Painting by Benjamin West

Alexander III of Scotland Rescued from the Fury of a Stag by the Intrepidity of Colin Fitzgerald is a 1786 history painting by the Anglo-American artist Benjamin West. It depicts a legendary scene in Scottish history in which the life of Alexander III of Scotland was saved during a hunting expedition from an attack by a stag by Colin Fitzgerald, who founded the Highland Clan Mackenzie. West was a noted American-born painter who settled in London in the 1760s and later went on to serve as the second president of the Royal Academy.

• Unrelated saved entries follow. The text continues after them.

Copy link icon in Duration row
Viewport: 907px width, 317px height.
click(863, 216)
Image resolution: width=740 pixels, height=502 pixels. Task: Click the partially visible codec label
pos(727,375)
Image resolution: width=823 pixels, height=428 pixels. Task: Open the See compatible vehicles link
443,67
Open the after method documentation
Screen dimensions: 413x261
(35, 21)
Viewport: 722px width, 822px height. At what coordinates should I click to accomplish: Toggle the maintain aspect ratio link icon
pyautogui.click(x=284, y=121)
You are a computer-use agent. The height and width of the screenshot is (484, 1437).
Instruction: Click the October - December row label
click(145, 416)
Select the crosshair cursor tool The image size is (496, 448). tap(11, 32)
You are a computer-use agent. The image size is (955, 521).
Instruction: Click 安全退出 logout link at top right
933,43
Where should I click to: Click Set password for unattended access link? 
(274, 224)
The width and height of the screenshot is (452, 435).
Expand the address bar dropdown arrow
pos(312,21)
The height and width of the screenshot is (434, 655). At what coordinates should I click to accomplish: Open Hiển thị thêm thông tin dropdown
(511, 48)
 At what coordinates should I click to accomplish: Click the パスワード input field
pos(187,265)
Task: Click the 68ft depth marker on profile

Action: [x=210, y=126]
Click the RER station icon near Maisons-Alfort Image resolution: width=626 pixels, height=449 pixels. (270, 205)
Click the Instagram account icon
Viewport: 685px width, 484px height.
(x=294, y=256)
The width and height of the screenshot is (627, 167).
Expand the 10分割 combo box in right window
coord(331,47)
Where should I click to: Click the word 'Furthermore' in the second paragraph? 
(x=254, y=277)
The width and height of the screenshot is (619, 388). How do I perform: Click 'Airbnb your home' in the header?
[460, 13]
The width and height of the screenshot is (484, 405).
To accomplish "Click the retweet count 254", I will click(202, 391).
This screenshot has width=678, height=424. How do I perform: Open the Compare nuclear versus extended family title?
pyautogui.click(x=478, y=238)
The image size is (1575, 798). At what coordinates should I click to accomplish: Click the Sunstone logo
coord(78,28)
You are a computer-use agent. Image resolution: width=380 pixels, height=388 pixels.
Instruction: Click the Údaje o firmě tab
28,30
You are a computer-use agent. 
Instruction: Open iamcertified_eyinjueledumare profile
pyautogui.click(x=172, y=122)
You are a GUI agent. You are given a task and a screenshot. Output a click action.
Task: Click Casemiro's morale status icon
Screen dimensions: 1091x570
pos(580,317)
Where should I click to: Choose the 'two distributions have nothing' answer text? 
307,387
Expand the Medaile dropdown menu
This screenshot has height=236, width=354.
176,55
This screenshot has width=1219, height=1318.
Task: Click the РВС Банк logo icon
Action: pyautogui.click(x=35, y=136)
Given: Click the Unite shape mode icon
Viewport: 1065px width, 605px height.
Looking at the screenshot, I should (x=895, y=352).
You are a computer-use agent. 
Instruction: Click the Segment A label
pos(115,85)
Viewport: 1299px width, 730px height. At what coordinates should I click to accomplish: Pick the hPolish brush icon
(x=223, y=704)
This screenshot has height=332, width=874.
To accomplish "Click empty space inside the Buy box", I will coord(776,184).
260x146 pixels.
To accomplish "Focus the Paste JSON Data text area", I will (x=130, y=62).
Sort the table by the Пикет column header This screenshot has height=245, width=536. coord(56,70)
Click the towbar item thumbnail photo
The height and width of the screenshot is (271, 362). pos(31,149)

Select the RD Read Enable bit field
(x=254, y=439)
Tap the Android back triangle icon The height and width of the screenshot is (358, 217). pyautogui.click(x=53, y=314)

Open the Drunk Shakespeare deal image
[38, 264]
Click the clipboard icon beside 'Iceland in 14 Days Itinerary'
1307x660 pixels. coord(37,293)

It was exhibited at the Royal Academy's annual exhibition at Somerset House in 1786, an earlier drawing sketch had appeared at the 1784 Exhibition. It was commissioned by Francis Mackenzie who in 1783 had succeeded as Clan Chief and wished to commemorate his legendary ancestor. Today it is in the Scottish National Gallery in Edinburgh, having been purchased in 1987. It is the largest painting in the collection.

==Bibliography==
- Clifford, Timothy, Gallagher, Michael & Smailes, Helen. Benjamin West and The Death of the Stag: The Story Behind the Painting and Its Conservation. National Galleries of Scotland, 2009
- Dillenberger, John. Benjamin West. Trinity University Press, 1977.
- MacLeod. Anne. From an Antique Land: Visual Representations of the Highlands and Islands 1700-1880. Birlinn, 2012
- Myrone, Martin. Bodybuilding: Reforming Masculinities in British Art 1750-1810. Yale University Press, 2005.
- Reid, Norman H. Alexander III, 1249-1286: First Among Equals. Birlinn, 2019.